PhyAuth: Physical-Layer Message Authentication for ZigBee Networks

ZigBee is a popular wireless communication standard for Internet of Things (IoT) networks. Since each ZigBee network uses hop-by-hop network-layer message authentication based on a common network key, it is highly vulnerable to packet-injection attacks, in which the adversary exploits the compromised network key to inject arbitrary fake packets from any spoofed address to disrupt network operations and consume the network/device resources.

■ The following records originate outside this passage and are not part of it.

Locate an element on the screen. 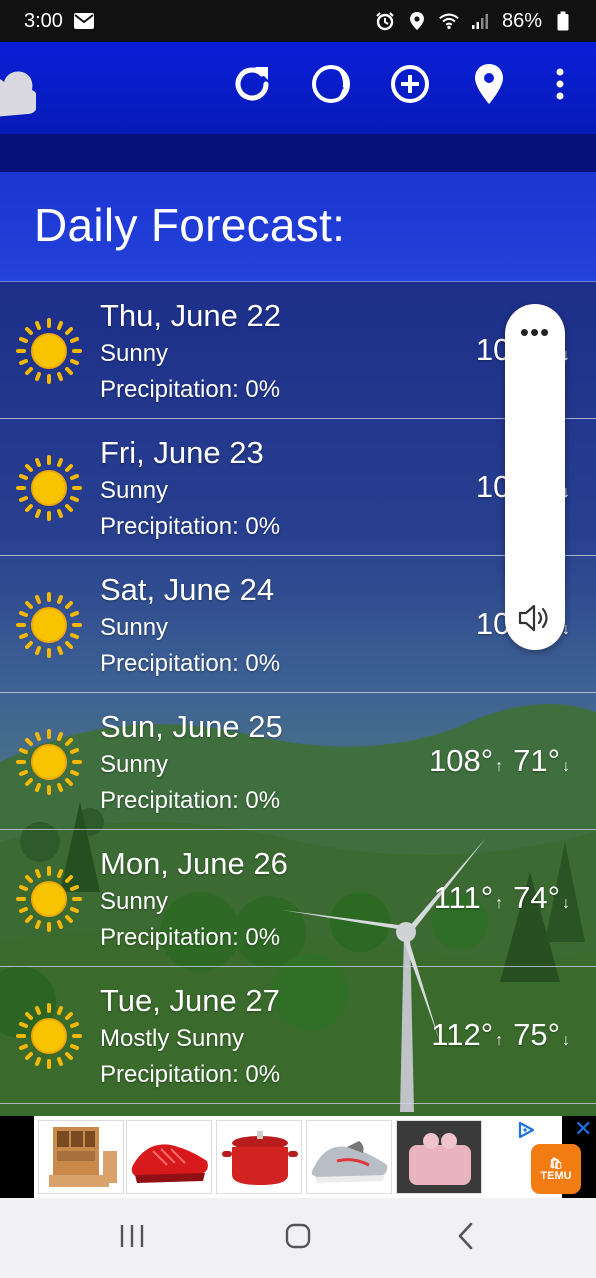 The height and width of the screenshot is (1278, 596). back-icon is located at coordinates (466, 1238).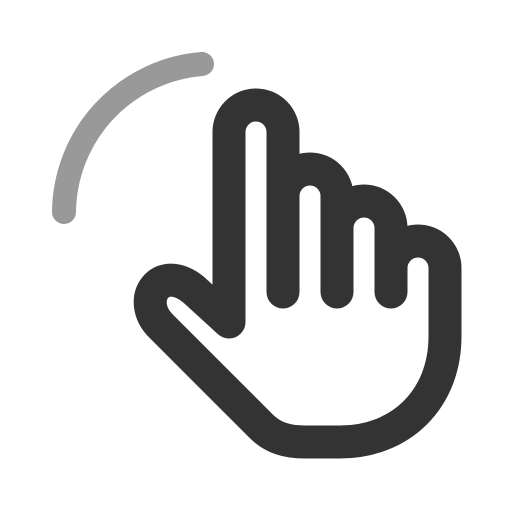  I want to click on touch-arc-icon, so click(133, 138).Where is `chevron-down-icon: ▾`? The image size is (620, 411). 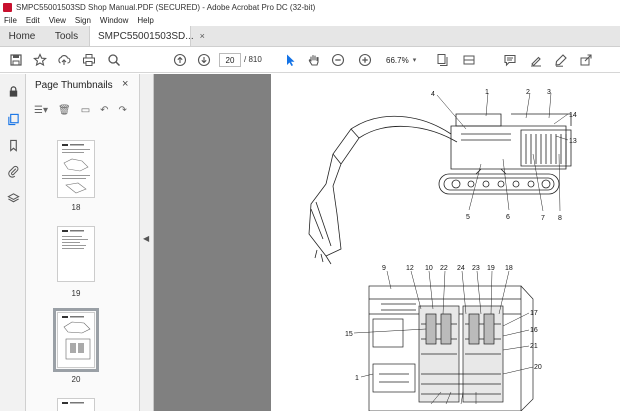 chevron-down-icon: ▾ is located at coordinates (414, 60).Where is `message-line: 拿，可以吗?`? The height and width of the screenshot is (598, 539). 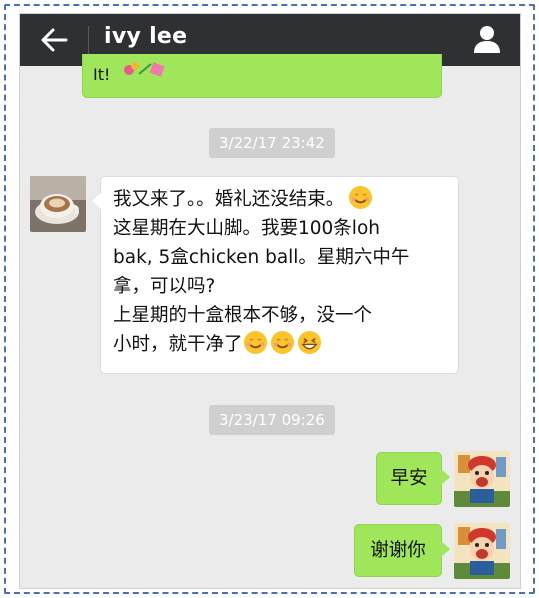 message-line: 拿，可以吗? is located at coordinates (164, 286).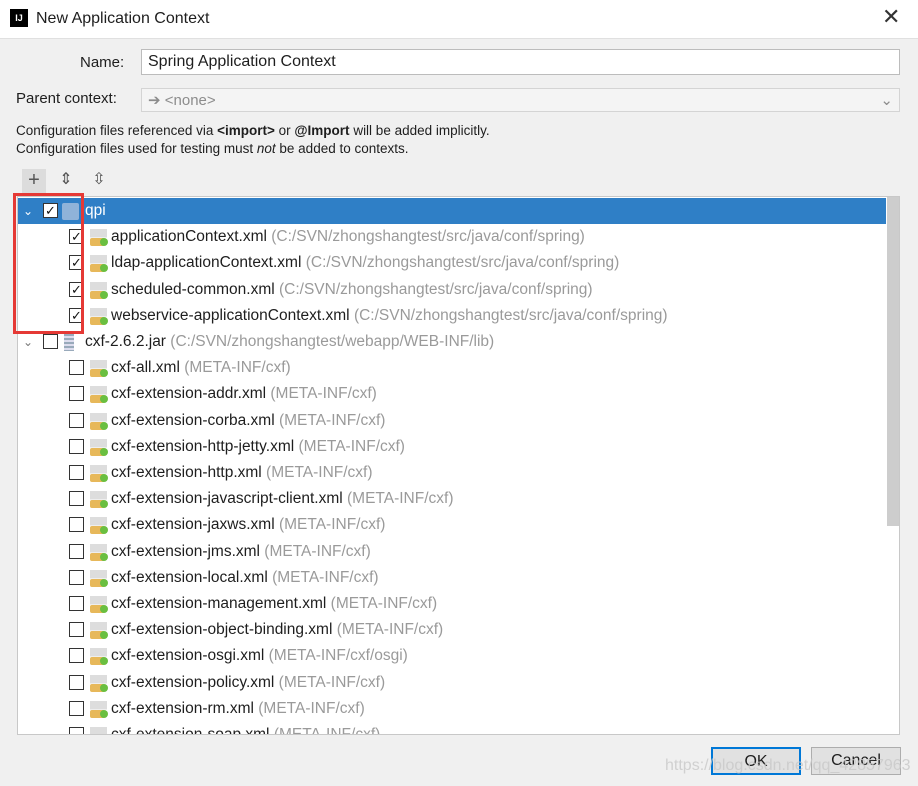 The height and width of the screenshot is (786, 918). What do you see at coordinates (123, 18) in the screenshot?
I see `window-title: New Application Context` at bounding box center [123, 18].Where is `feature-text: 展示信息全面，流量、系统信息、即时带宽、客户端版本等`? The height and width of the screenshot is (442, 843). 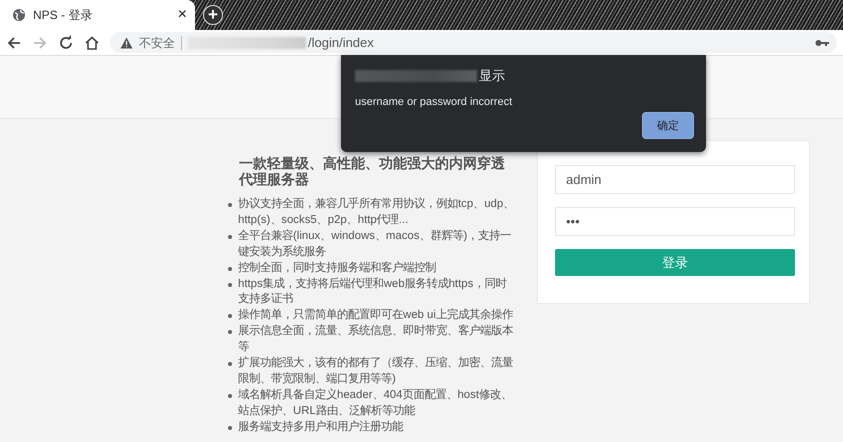 feature-text: 展示信息全面，流量、系统信息、即时带宽、客户端版本等 is located at coordinates (376, 340).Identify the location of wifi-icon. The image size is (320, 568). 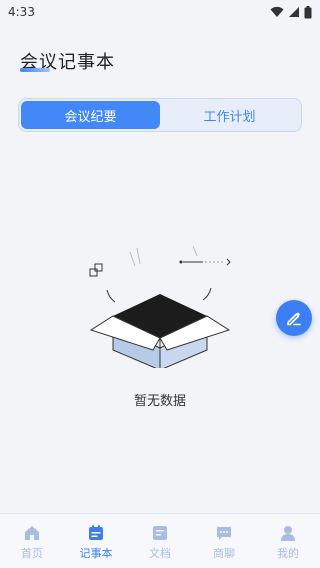
(277, 12).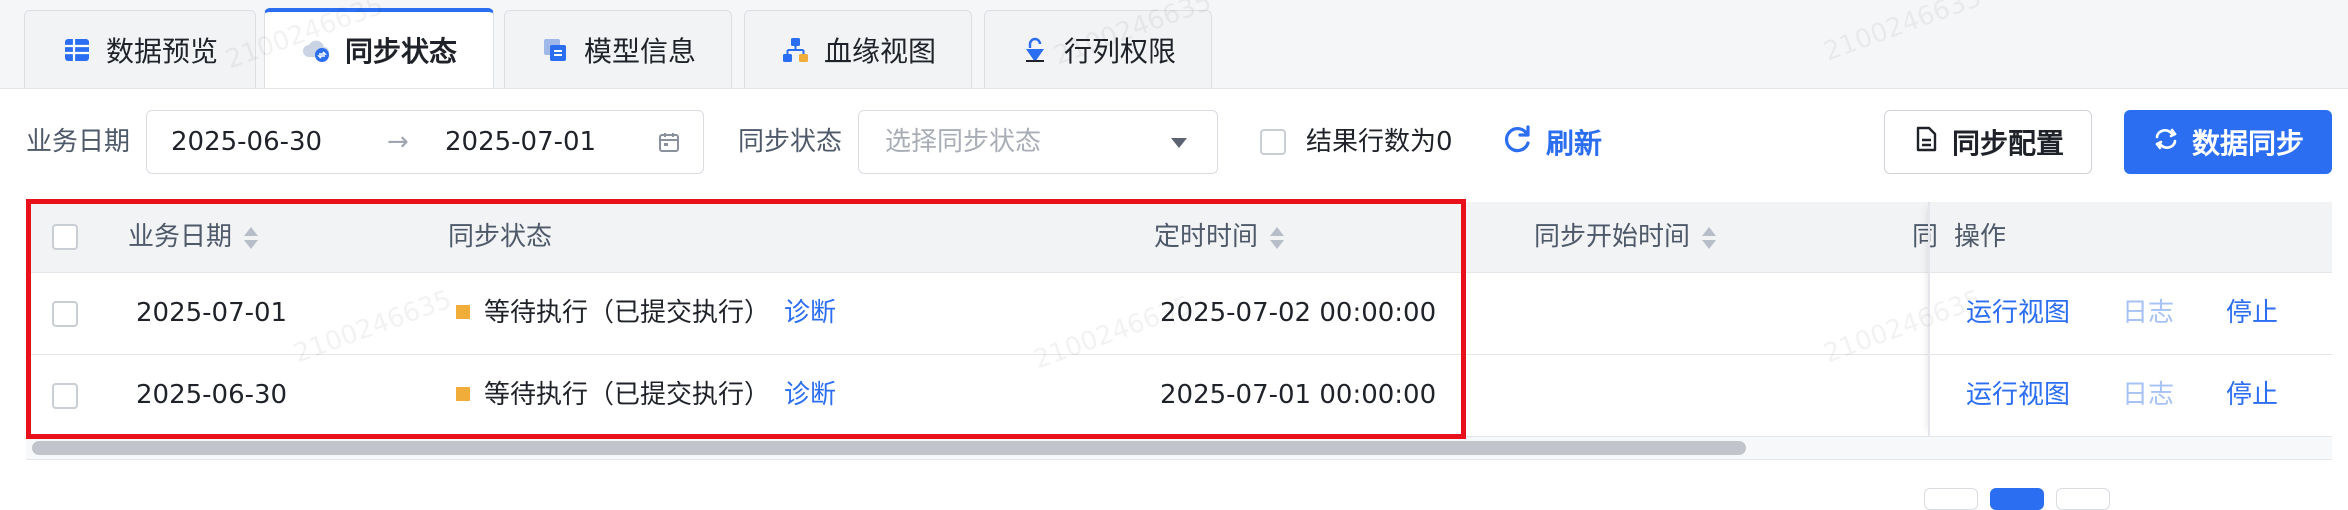 Image resolution: width=2348 pixels, height=510 pixels. I want to click on cell-biz-date: 2025-06-30, so click(212, 395).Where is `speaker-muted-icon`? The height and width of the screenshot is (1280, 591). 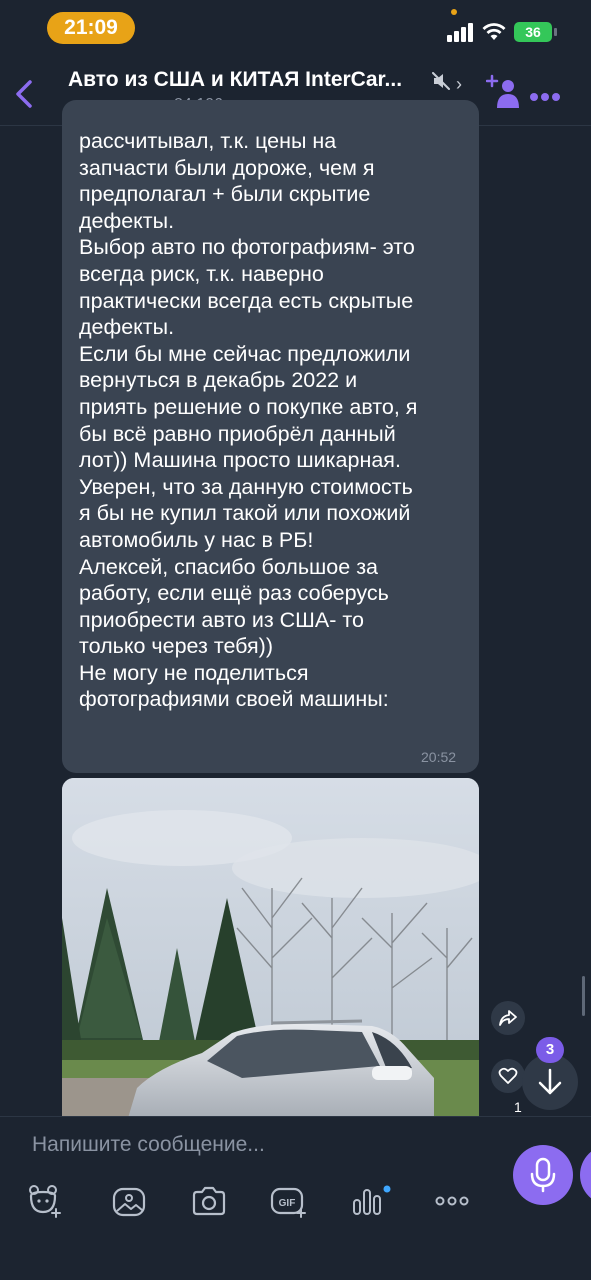 speaker-muted-icon is located at coordinates (441, 81).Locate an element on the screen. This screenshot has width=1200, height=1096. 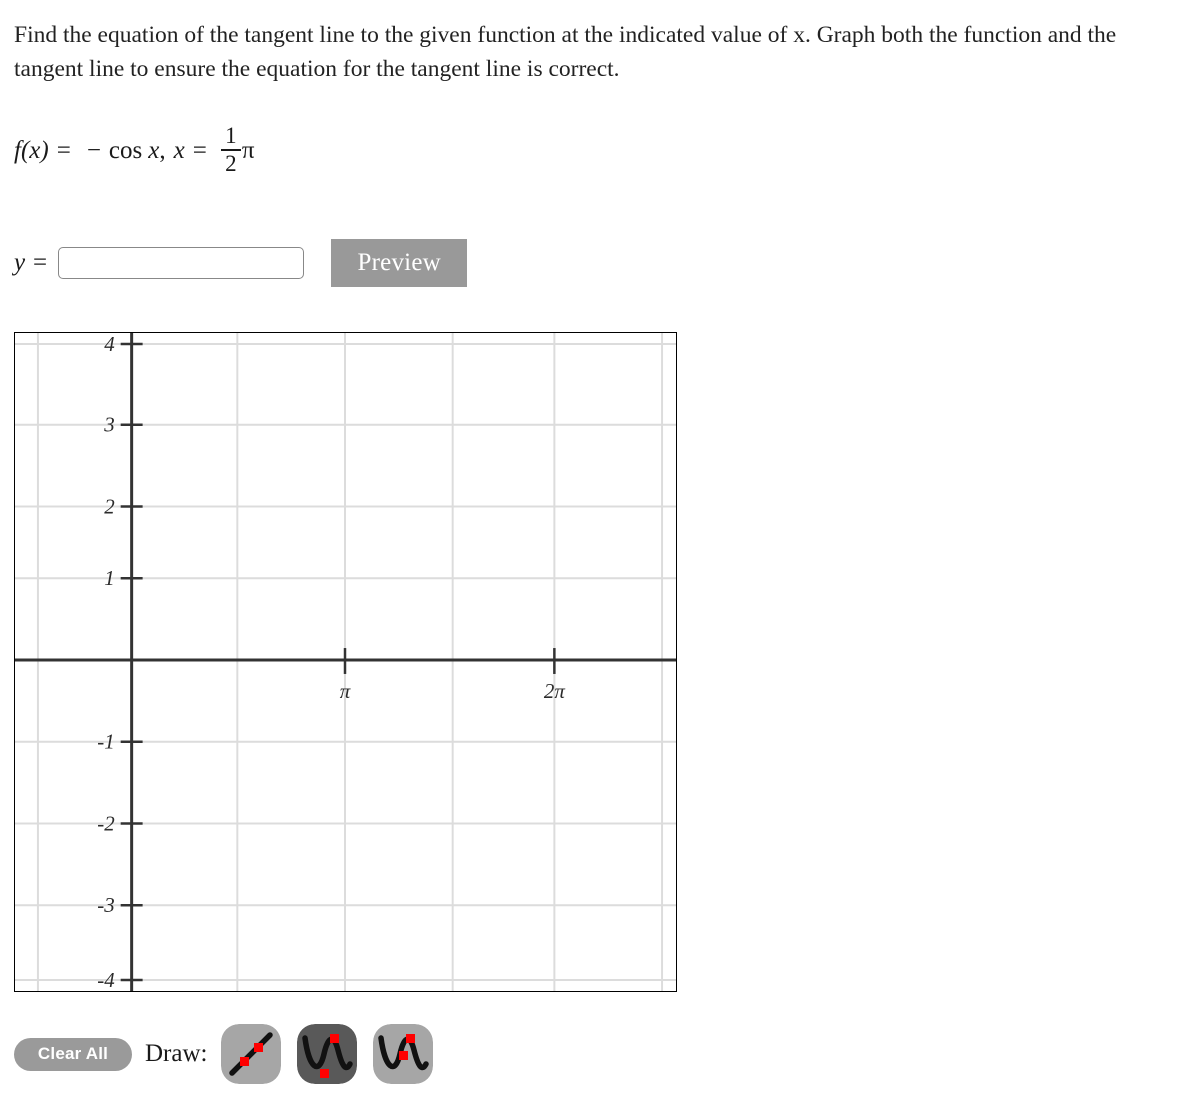
cos-operator: cos is located at coordinates (126, 150).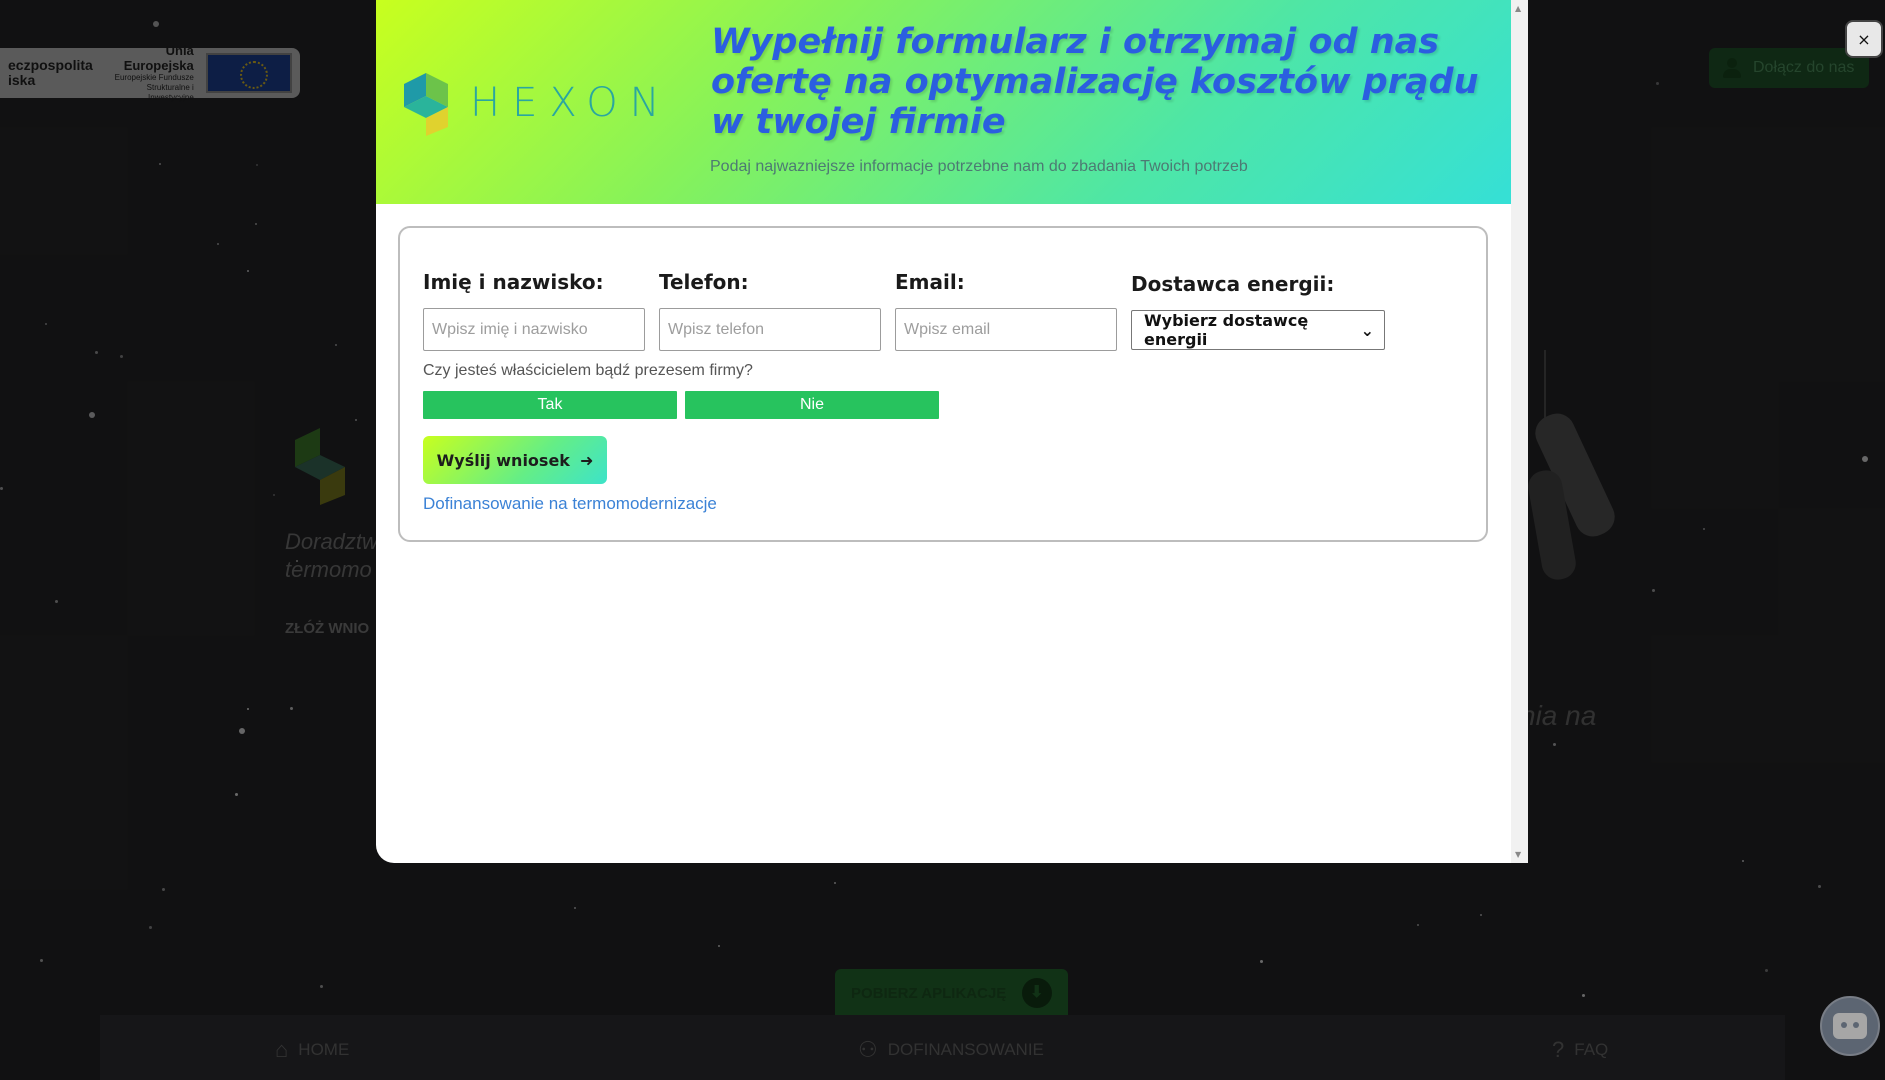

In this paper, we present PhyAuth, a PHY hop-by-hop message authentication framework to defend against packet-injection attacks in ZigBee networks. The key idea of PhyAuth is to let each ZigBee transmitter embed into its PHY signals a PHY one-time password (called POTP) derived from a device-specific secret key and an efficient cryptographic hash function. An authentic POTP serves as the transmitter's PHY transmission permission for the corresponding packet. PhyAuth provides three schemes to embed, detect, and verify POTPs based on different features of ZigBee PHY signals. In addition, PhyAuth involves lightweight PHY signal processing and no change to the ZigBee protocol stack. Comprehensive USRP experiments confirm that PhyAuth can efficiently detect fake packets with very low false-positive and false-negative rates while having a negligible negative impact on normal data transmissions.